It aims to improve performance of a block device (eg, a spindle) by
dynamically migrating some of its data to a faster, smaller device
(eg, an SSD).

This device-mapper solution allows us to insert this caching at
different levels of the dm stack, for instance above the data device for
a thin-provisioning pool.  Caching solutions that are integrated more
closely with the virtual memory system should give better performance.

The target reuses the metadata library used in the thin-provisioning
library.

The decision as to what data to migrate and when is left to a plug-in
policy module.  Several of these have been written as we experiment,
and we hope other people will contribute others for specific io
scenarios (eg. a vm image server).

Glossary
========

  Migration -  Movement of the primary copy of a logical block from one
	       device to the other.
  Promotion -  Migration from slow device to fast device.
  Demotion  -  Migration from fast device to slow device.

The origin device always contains a copy of the logical block, which
may be out of date or kept in sync with the copy on the cache device
(depending on policy).

Design
======

Sub-devices
-----------

The target is constructed by passing three devices to it (along with
other parameters detailed later):

1. An origin device - the big, slow one.

2. A cache device - the small, fast one.

3. A small metadata device - records which blocks are in the cache,
   which are dirty, and extra hints for use by the policy object.
   This information could be put on the cache device, but having it
   separate allows the volume manager to configure it differently,
   e.g. as a mirror for extra robustness.  This metadata device may only
   be used by a single cache device.

Fixed block size
----------------

The origin is divided up into blocks of a fixed size.  This block size
is configurable when you first create the cache.  Typically we've been
using block sizes of 256KB - 1024KB.  The block size must be between 64
(32KB) and 2097152 (1GB) and a multiple of 64 (32KB).

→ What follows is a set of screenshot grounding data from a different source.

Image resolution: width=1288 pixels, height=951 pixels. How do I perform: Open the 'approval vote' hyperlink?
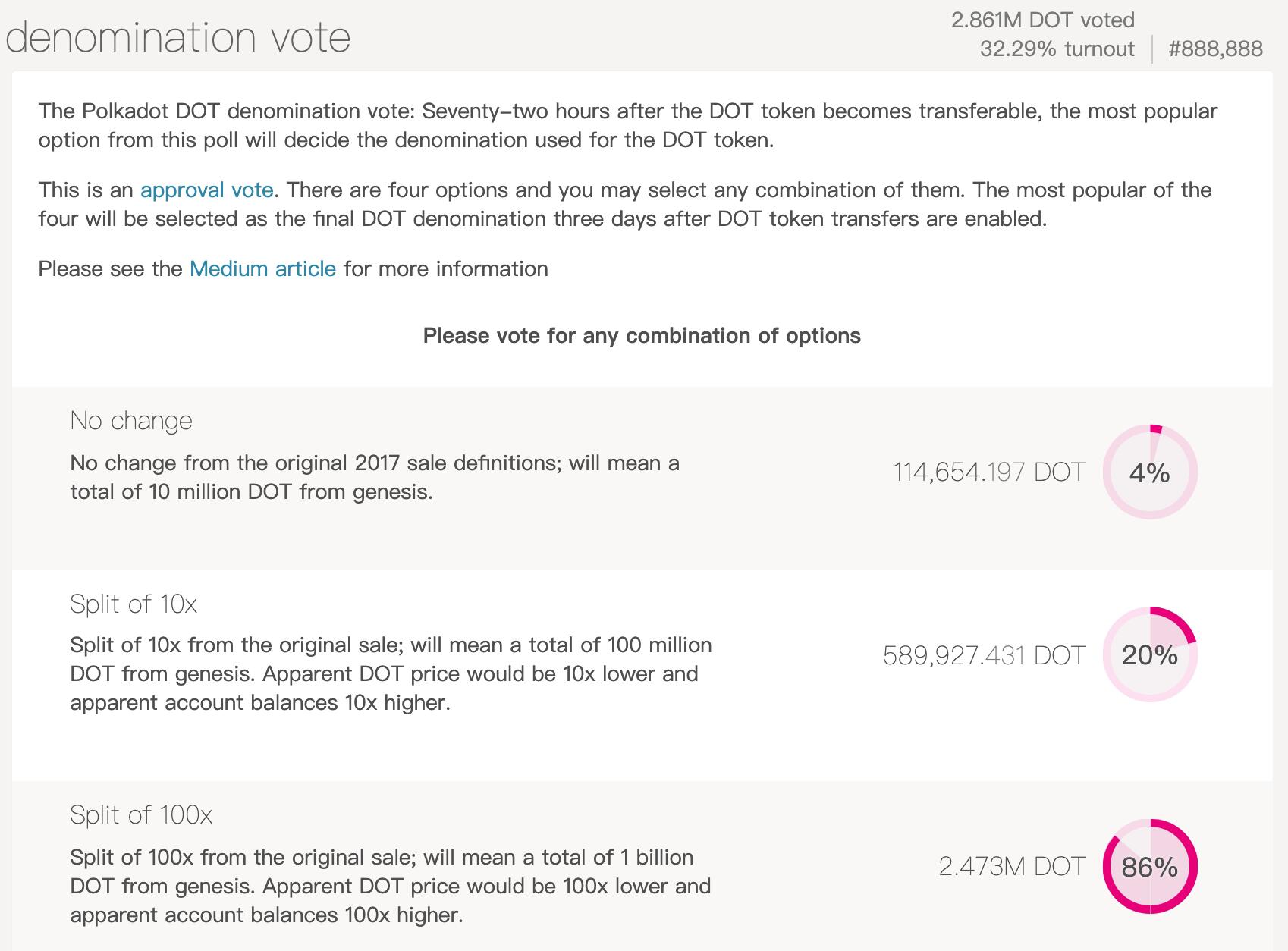pyautogui.click(x=206, y=190)
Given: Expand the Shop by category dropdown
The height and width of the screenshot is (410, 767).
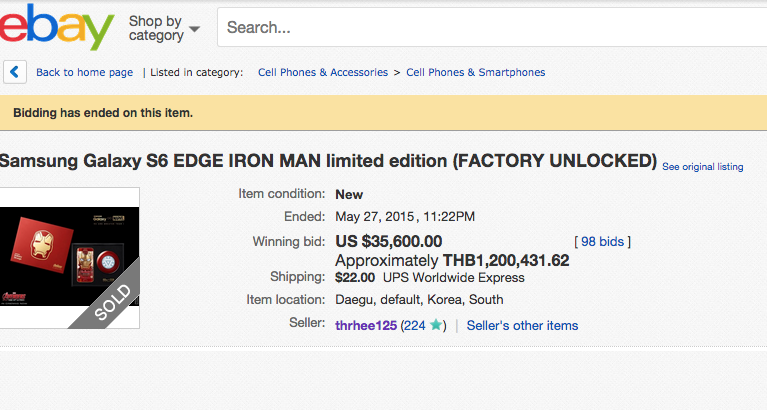Looking at the screenshot, I should [x=164, y=28].
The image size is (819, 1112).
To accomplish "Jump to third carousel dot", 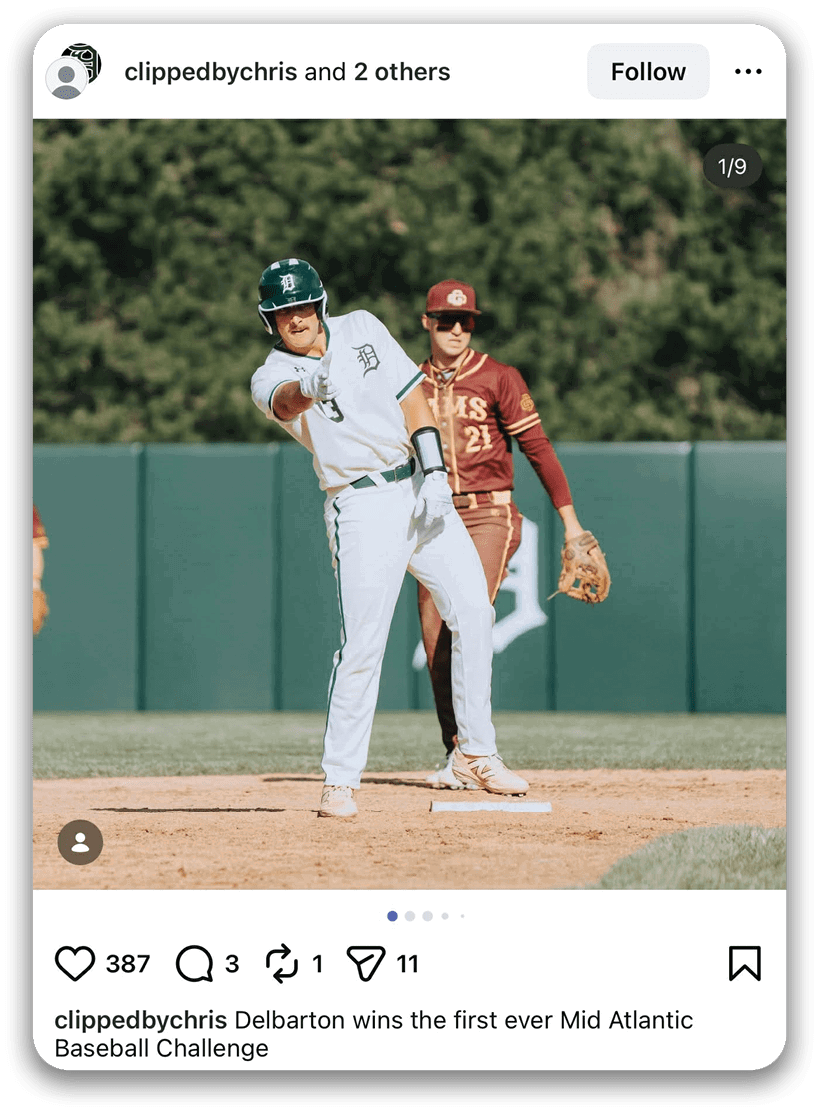I will pos(428,916).
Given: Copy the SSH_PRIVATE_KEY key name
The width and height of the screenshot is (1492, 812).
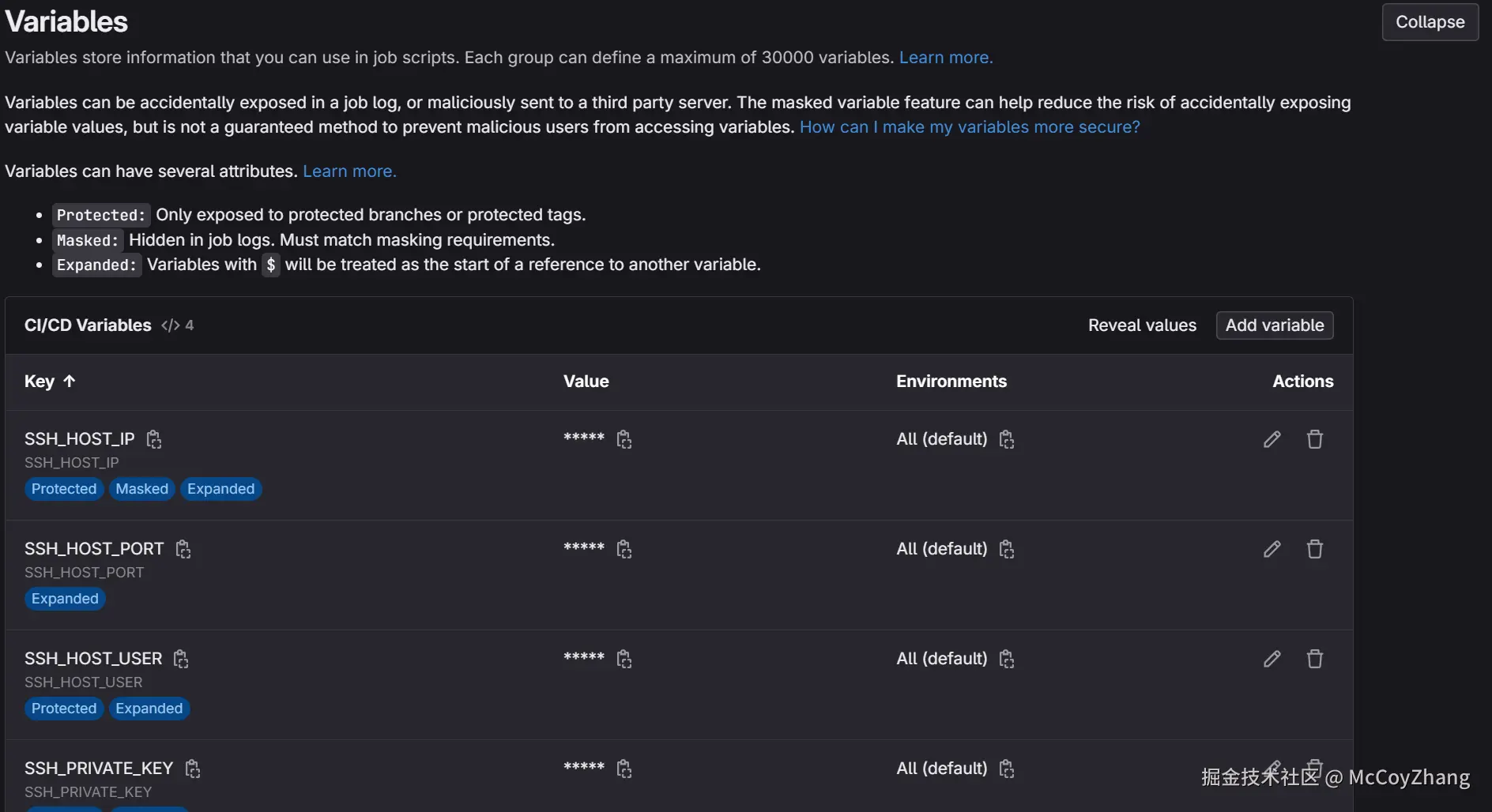Looking at the screenshot, I should tap(193, 769).
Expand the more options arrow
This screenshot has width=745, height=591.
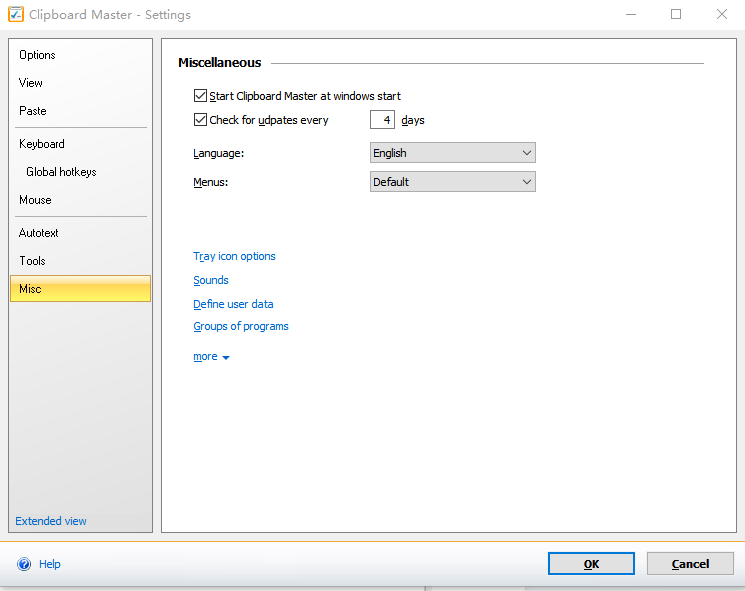pos(225,357)
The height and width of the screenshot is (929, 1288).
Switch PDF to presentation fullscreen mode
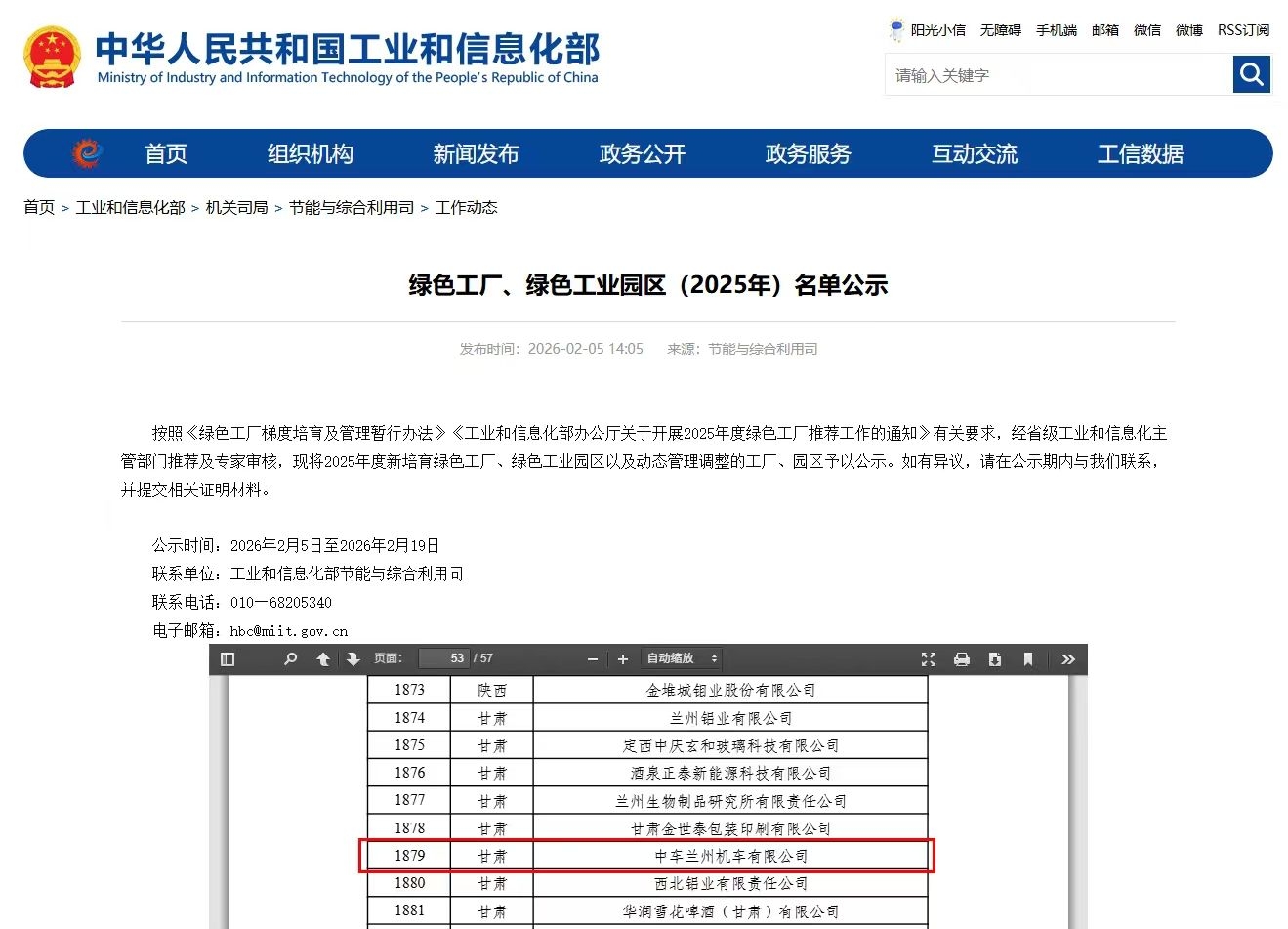pyautogui.click(x=928, y=659)
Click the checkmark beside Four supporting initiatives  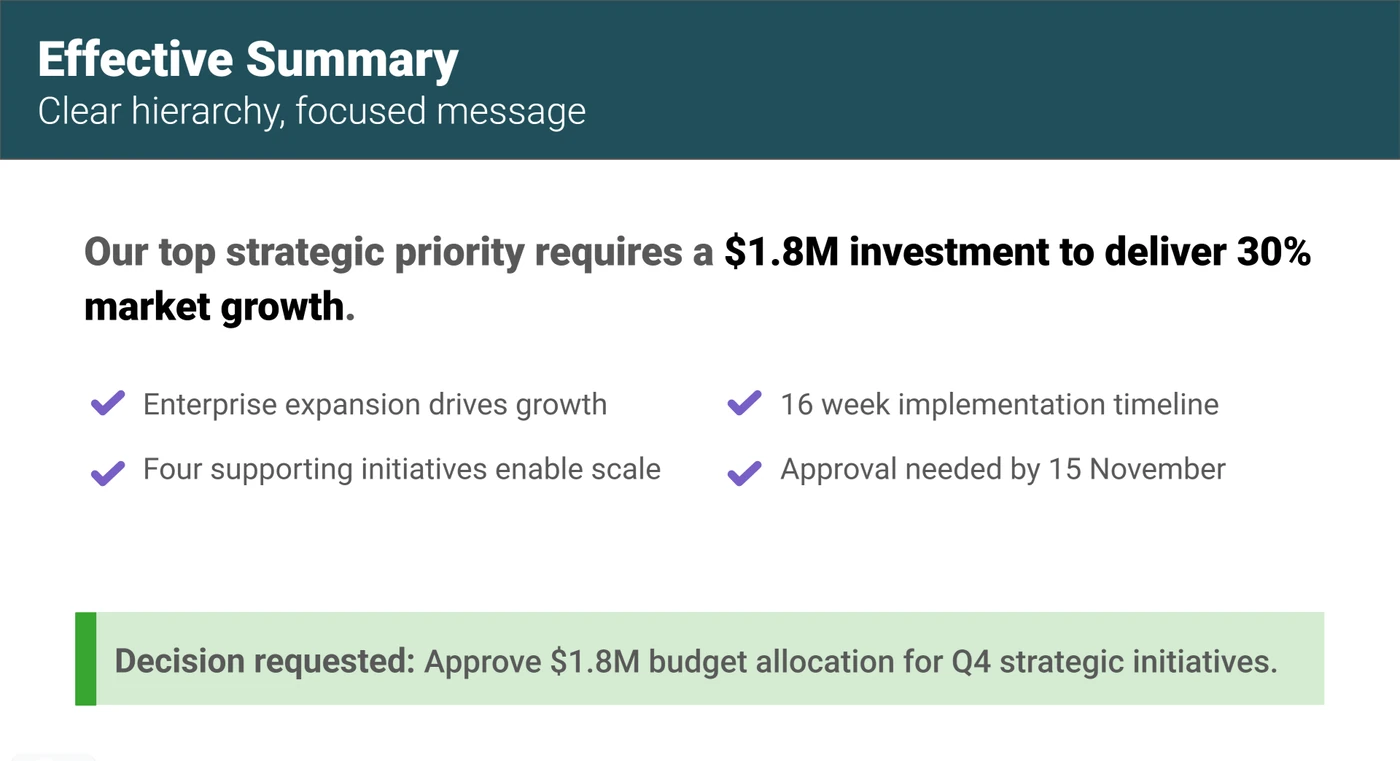click(x=108, y=472)
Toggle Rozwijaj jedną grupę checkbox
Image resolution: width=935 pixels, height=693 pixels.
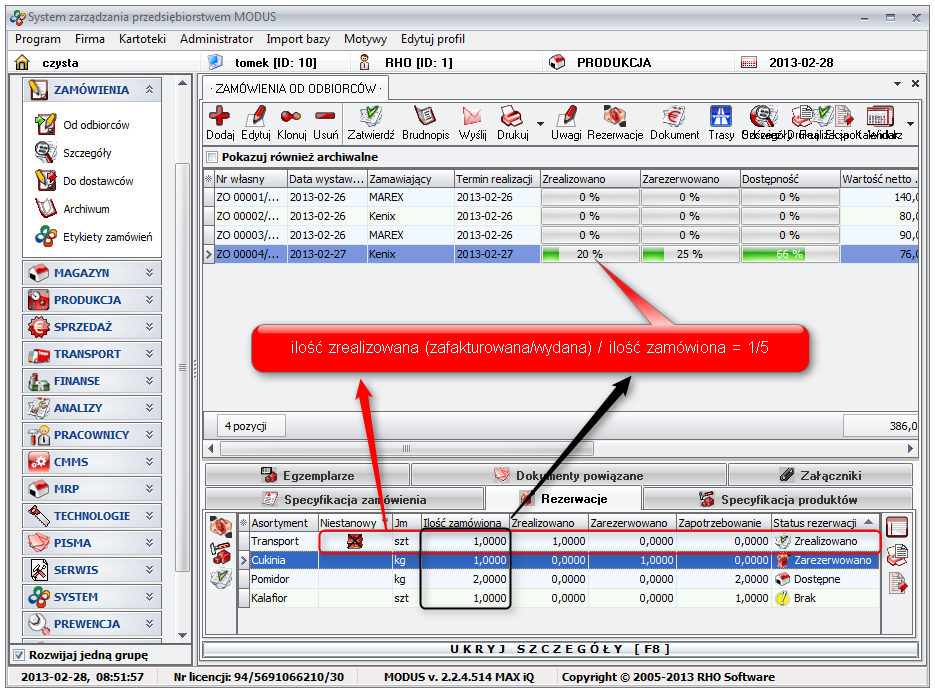pos(18,655)
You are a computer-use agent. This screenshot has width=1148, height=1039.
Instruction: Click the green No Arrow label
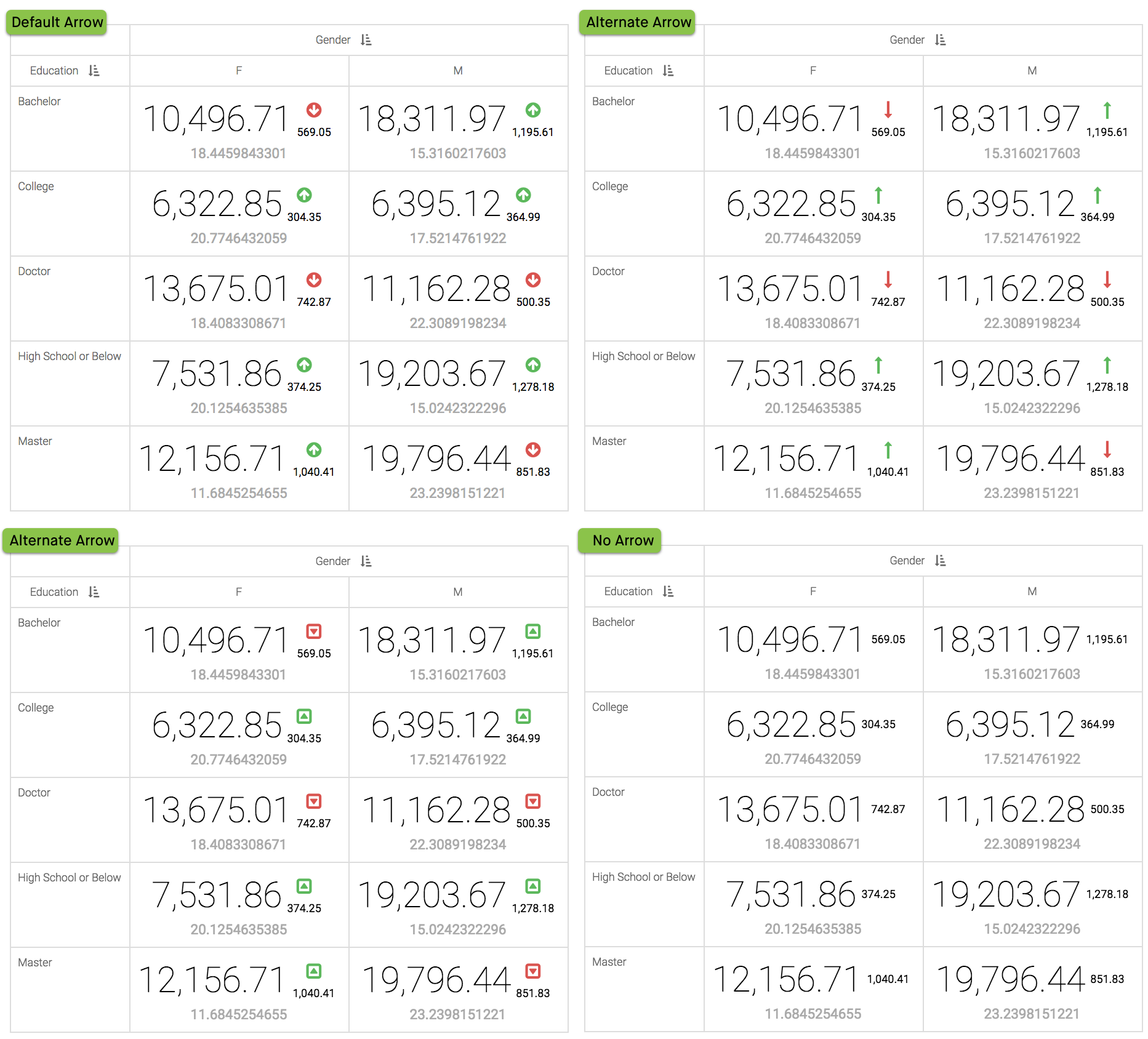622,540
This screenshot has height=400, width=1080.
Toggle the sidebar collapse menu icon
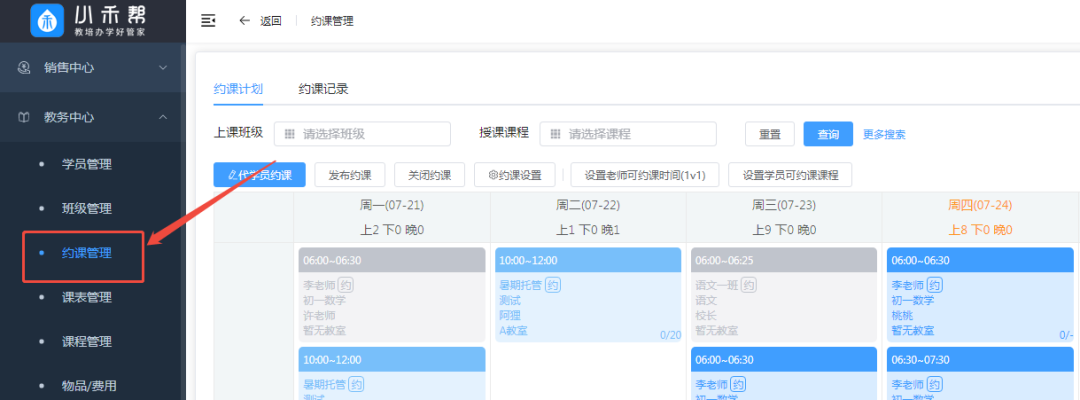point(208,21)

Having a fixed block size simplifies the target a lot.  But it is
something of a compromise.  For instance, a small part of a block may be
getting hit a lot, yet the whole block will be promoted to the cache.
So large block sizes are bad because they waste cache space.  And small
block sizes are bad because they increase the amount of metadata (both
in core and on disk).

Cache operating modes
---------------------

The cache has three operating modes: writeback, writethrough and
passthrough.

If writeback, the default, is selected then a write to a block that is
cached will go only to the cache and the block will be marked dirty in
the metadata.

If writethrough is selected then a write to a cached block will not
complete until it has hit both the origin and cache devices.  Clean
blocks should remain clean.

If passthrough is selected, useful when the cache contents are not known
to be coherent with the origin device, then all reads are served from
the origin device (all reads miss the cache) and all writes are
forwarded to the origin device; additionally, write hits cause cache
block invalidates.  Passthrough mode allows a cache device to be
activated without having to worry about coherency.  Coherency that
exists is maintained, although the cache will gradually cool as writes
take place.  If the coherency of the cache can later be verified, or
established, the cache device can can be transitioned to writethrough or
writeback mode while still warm.  Otherwise, the cache contents can be
discarded prior to transitioning to the desired operating mode.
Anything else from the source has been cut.